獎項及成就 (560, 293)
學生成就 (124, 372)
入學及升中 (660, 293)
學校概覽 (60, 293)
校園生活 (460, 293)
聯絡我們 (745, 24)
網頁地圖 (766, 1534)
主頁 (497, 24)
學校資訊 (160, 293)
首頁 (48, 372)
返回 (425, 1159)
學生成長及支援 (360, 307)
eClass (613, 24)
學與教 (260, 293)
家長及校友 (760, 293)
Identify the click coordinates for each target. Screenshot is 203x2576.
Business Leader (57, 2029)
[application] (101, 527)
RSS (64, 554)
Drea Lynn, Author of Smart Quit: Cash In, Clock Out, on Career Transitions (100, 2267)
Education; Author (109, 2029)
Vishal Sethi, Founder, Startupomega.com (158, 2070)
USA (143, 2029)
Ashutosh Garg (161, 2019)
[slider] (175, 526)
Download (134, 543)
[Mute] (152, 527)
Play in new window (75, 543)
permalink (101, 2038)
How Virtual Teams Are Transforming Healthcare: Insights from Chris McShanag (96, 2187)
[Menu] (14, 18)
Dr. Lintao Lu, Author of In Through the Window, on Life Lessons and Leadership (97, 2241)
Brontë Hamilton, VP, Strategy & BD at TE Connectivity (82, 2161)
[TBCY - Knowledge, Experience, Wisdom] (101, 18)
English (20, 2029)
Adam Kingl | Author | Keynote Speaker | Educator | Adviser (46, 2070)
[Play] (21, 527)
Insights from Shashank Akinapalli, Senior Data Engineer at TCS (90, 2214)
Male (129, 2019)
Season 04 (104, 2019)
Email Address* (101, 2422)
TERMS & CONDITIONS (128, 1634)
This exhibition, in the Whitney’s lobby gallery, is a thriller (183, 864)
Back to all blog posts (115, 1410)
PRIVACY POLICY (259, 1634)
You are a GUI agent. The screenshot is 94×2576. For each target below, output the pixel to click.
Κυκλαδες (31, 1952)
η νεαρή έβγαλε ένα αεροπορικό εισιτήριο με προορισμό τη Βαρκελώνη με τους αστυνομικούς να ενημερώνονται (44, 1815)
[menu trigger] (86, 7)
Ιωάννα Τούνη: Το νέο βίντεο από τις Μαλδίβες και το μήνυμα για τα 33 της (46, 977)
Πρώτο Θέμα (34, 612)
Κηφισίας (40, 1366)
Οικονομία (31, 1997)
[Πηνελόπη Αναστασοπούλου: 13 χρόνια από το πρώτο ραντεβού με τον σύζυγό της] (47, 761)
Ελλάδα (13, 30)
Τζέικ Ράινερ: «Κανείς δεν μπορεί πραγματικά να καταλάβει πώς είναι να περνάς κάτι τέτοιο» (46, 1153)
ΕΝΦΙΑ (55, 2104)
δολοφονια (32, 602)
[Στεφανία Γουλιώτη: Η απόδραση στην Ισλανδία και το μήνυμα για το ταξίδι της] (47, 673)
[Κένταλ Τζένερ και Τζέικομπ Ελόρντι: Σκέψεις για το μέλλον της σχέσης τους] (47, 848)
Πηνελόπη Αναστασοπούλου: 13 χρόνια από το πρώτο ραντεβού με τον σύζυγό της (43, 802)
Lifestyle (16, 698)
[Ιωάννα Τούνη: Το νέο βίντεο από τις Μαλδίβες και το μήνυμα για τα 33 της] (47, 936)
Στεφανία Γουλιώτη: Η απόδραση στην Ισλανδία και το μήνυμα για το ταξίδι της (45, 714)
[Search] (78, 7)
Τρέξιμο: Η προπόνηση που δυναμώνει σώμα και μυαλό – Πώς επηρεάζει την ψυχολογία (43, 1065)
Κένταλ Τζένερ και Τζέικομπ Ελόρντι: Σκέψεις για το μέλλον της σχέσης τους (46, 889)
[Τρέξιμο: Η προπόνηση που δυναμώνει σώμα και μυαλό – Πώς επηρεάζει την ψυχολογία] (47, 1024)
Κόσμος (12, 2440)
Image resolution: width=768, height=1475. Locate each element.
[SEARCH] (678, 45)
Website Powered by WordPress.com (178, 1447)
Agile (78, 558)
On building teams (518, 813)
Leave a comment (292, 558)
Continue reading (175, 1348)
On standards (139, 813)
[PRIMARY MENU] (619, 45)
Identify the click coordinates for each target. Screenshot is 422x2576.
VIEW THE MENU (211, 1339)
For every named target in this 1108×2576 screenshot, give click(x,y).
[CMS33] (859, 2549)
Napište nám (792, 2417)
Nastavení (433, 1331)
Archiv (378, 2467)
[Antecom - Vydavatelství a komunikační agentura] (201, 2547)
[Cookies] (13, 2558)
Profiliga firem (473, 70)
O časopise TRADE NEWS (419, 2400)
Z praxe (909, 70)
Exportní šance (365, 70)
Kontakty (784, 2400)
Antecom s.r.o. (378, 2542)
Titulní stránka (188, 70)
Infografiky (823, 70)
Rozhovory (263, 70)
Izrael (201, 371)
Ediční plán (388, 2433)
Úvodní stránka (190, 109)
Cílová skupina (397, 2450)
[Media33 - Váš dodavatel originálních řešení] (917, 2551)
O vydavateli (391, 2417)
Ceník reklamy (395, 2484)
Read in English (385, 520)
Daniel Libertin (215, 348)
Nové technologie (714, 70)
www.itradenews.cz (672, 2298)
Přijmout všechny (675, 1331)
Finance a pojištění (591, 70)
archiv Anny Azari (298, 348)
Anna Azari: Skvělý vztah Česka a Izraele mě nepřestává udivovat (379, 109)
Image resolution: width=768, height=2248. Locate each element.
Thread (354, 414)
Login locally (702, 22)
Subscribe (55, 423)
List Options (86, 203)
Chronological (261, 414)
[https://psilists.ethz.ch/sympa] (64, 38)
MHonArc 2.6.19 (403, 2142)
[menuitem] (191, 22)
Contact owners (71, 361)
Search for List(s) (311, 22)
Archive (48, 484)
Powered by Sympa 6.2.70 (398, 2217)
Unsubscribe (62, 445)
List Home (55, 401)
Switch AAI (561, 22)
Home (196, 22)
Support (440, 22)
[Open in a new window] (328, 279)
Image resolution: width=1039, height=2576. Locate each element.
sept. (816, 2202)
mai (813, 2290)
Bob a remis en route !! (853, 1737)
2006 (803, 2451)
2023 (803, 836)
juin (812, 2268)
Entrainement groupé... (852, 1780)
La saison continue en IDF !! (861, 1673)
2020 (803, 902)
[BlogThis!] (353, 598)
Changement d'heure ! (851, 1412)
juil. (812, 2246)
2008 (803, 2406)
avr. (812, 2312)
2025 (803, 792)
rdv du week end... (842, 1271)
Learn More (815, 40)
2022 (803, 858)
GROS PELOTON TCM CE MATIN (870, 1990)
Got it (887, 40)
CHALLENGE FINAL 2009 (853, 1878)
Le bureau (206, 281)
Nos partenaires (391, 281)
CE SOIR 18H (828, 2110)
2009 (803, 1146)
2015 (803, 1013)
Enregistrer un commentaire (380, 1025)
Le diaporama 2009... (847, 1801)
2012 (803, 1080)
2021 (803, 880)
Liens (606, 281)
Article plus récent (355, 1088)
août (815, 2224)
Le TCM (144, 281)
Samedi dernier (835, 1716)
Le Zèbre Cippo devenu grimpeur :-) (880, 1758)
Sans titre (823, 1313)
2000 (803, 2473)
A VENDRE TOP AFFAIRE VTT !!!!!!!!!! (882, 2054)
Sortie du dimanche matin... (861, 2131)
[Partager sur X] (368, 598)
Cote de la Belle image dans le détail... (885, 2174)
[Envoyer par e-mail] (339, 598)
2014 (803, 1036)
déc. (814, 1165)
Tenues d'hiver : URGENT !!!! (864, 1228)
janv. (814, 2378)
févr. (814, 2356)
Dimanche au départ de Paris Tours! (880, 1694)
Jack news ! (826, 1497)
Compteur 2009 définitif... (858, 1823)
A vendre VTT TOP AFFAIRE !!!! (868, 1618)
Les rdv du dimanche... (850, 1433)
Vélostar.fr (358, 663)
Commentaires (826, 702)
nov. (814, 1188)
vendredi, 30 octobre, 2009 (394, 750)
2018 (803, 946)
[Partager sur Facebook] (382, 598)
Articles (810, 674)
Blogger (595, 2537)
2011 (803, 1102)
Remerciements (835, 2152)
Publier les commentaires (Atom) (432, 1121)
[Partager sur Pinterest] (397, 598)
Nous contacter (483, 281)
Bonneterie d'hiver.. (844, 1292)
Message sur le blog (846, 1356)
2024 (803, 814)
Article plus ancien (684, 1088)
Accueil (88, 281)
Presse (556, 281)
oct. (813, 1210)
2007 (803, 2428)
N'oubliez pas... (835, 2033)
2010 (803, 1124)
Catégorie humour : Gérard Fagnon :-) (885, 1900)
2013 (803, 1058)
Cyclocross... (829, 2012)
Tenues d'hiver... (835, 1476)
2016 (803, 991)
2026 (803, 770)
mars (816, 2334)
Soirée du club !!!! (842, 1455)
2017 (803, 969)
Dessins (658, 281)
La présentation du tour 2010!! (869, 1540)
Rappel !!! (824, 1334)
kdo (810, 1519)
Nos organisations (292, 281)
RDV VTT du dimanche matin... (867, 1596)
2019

TASK INSTRUCTIONS => Output only an exact transcription of the lines above from the one with "[Cookies] (13, 2558)" up to and including the one with "Daniel Libertin (215, 348)".

FINISHED EXERCISE =>
[Cookies] (13, 2558)
Profiliga firem (473, 70)
O časopise TRADE NEWS (419, 2400)
Z praxe (909, 70)
Exportní šance (365, 70)
Kontakty (784, 2400)
Antecom s.r.o. (378, 2542)
Titulní stránka (188, 70)
Infografiky (823, 70)
Rozhovory (263, 70)
Izrael (201, 371)
Ediční plán (388, 2433)
Úvodní stránka (190, 109)
Cílová skupina (397, 2450)
[Media33 - Váš dodavatel originálních řešení] (917, 2551)
O vydavateli (391, 2417)
Ceník reklamy (395, 2484)
Read in English (385, 520)
Daniel Libertin (215, 348)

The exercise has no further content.